--- Excerpted text Enclosed Below ---

The Court of Appeal dismissed an appeal by Trevor Henry Martin against the dismissal by Mr Justice Popplewell of his application for judicial review of decisions by Mid-Glamorgan Family Health Services Authority and South Glamorgan Health Authority, refusing him access to his medical records.

Robin Allen (Bindman & Partners) for the applicant; D Huw Lloyd (Welsh Office Solicitor) for the respondents.

LORD JUSTICE NOURSE said that since the latter part of the 1960s the applicant had made many requests for access to his medical records, which were not on computer and therefore not subject to the Data Protection Act 1984. In particular, he sought to know why, in 1969, he had been committed under the Mental Health Act 1959, and what the basis of his treatment then had been.

He took the view that he should be the judge of what were his own best interests. But his consultant psychiatrist considered that the records contained information that it would be detrimental for him to see.

The respondent authorities claimed an absolute right, as owners of the records, to control access to them, which they said it was not unreasonable for them to rely on. Their solicitor had written to the applicant's legal advisers refusing direct disclosure but offering to give conditional disclosure of them to a medical expert nominated by the applicant. That offer was not accepted.

The judge, having referred to the Access to Health Records Act 1990, to guidelines issued by the Department of Health, and to the House of Lords' decision in Sidaway v Bethlehem Royal Hospital Governors (1985) AC 871, held that the applicant had no right of access to the records at common law.

Nor, he held, had there been any breach of article 8 of the European Convention for the Protection of Human Rights and Fundamental Freedoms 1953 (Cmd 8969), which, in any event, had no bearing on his decision as to the common law position.

Even if the applicant did have some right of access, the judge felt bound to hold it must be subject to the condition that his own medical adviser first consider whether the information was likely to harm him or anyone else; and that since the respondents had offered this much already, he would exercise his discretion against granting relief.

--- End of Enclosed Excerpted text ---

▶ Task directions: Please copy the court report again from "The Court of" up to and including "then had been.", swapping "applicant" for "claimant".

--- Available data Enclosed Below ---

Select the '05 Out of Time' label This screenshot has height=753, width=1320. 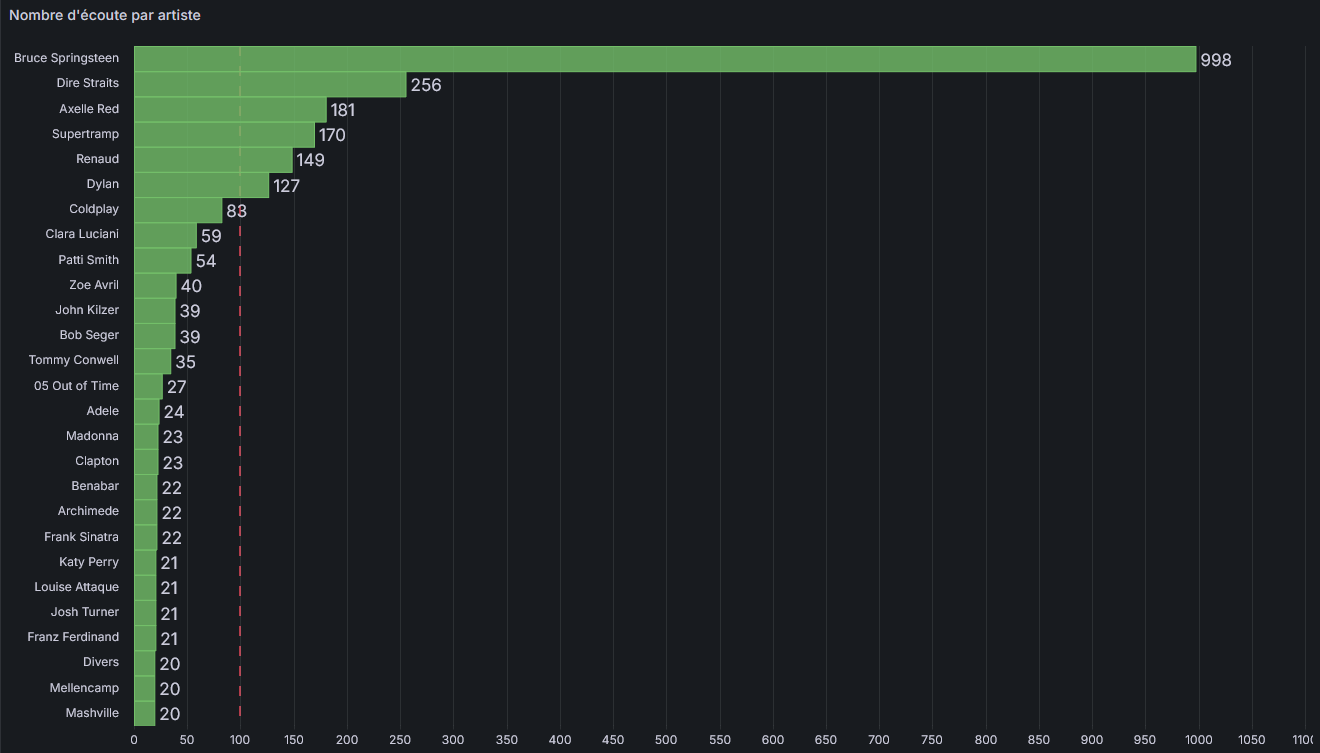pos(76,386)
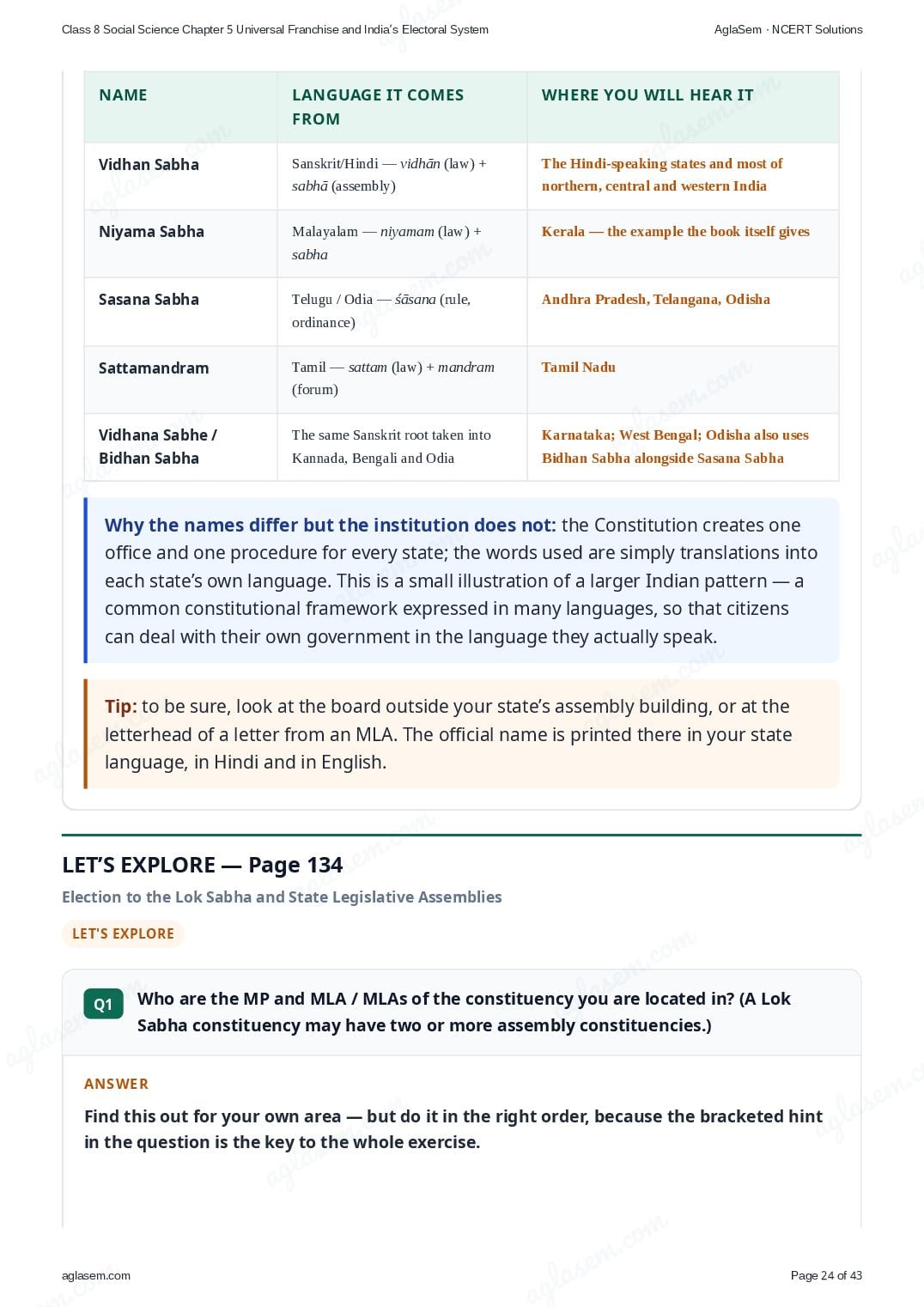The width and height of the screenshot is (924, 1307).
Task: Click the Tip callout box
Action: tap(461, 734)
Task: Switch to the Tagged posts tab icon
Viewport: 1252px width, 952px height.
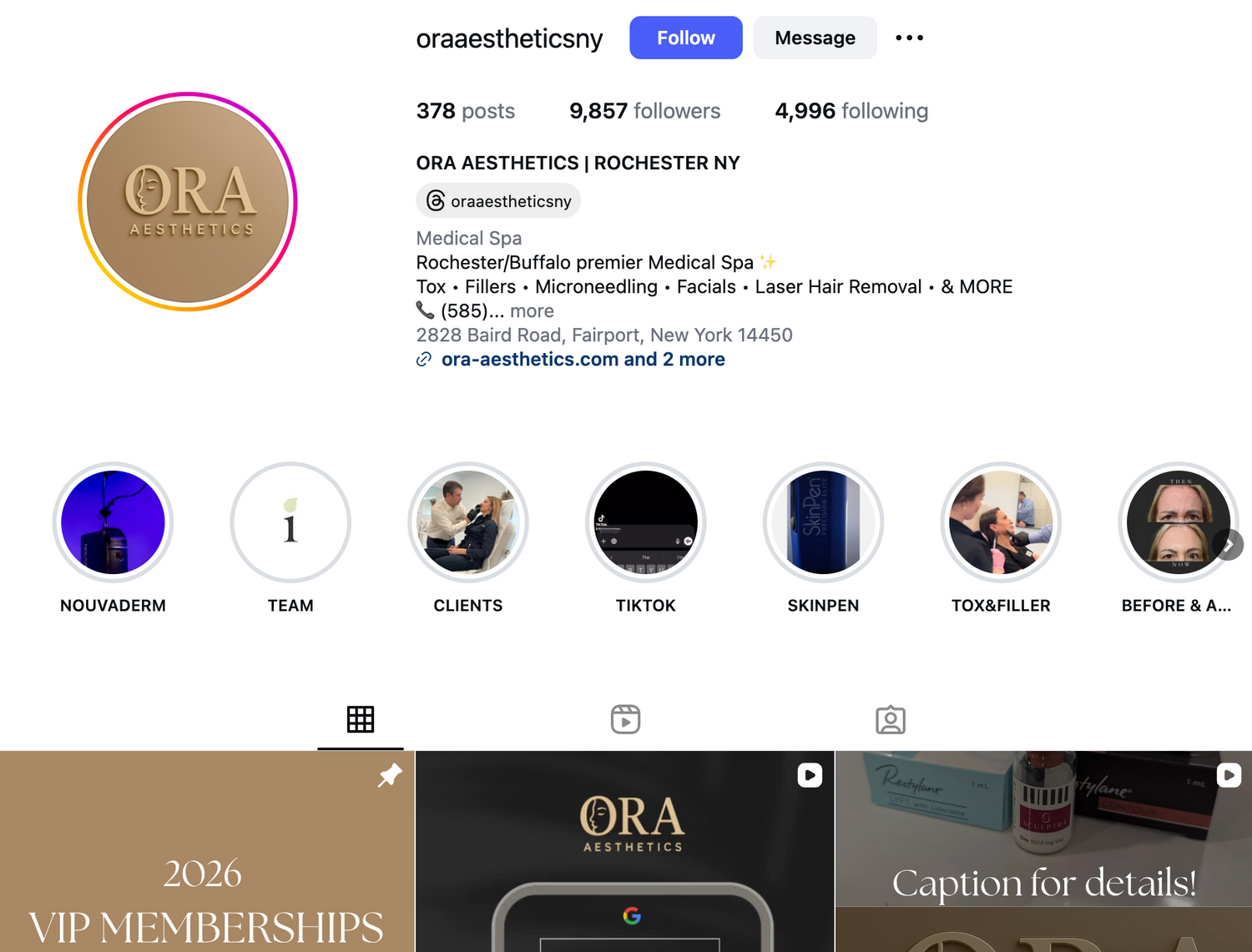Action: point(891,719)
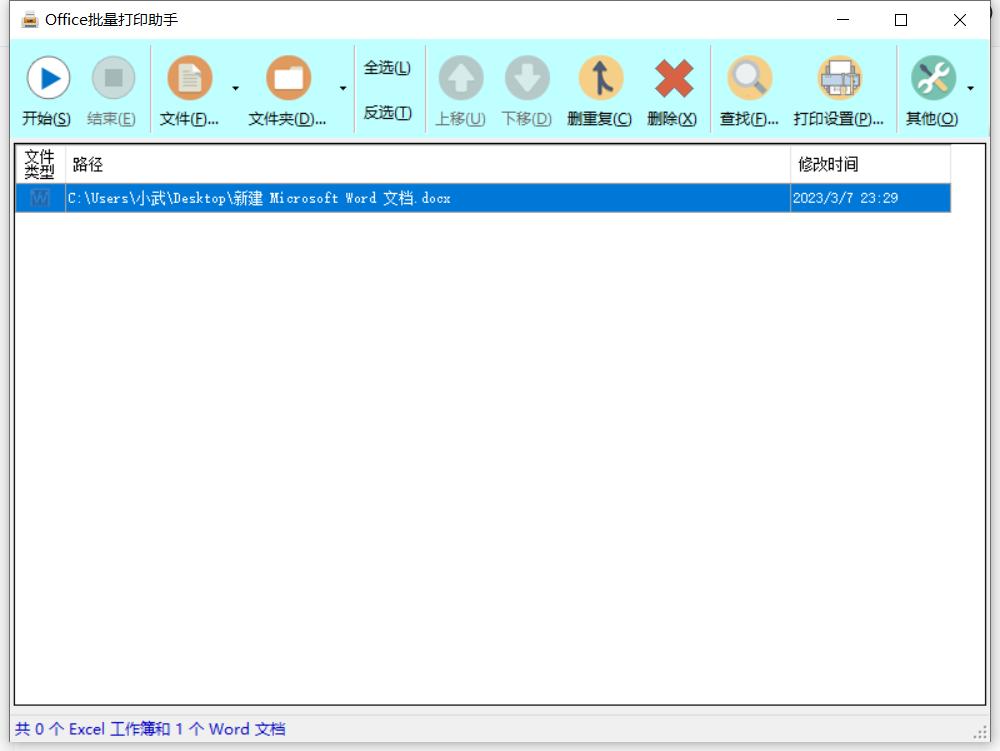Select the 新建 Microsoft Word 文档 row
This screenshot has height=751, width=1000.
400,198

--- End of Enclosed Available data ---

▶ Solved exercise:
The Court of Appeal dismissed an appeal by Trevor Henry Martin against the dismissal by Mr Justice Popplewell of his application for judicial review of decisions by Mid-Glamorgan Family Health Services Authority and South Glamorgan Health Authority, refusing him access to his medical records.

Robin Allen (Bindman & Partners) for the claimant; D Huw Lloyd (Welsh Office Solicitor) for the respondents.

LORD JUSTICE NOURSE said that since the latter part of the 1960s the claimant had made many requests for access to his medical records, which were not on computer and therefore not subject to the Data Protection Act 1984. In particular, he sought to know why, in 1969, he had been committed under the Mental Health Act 1959, and what the basis of his treatment then had been.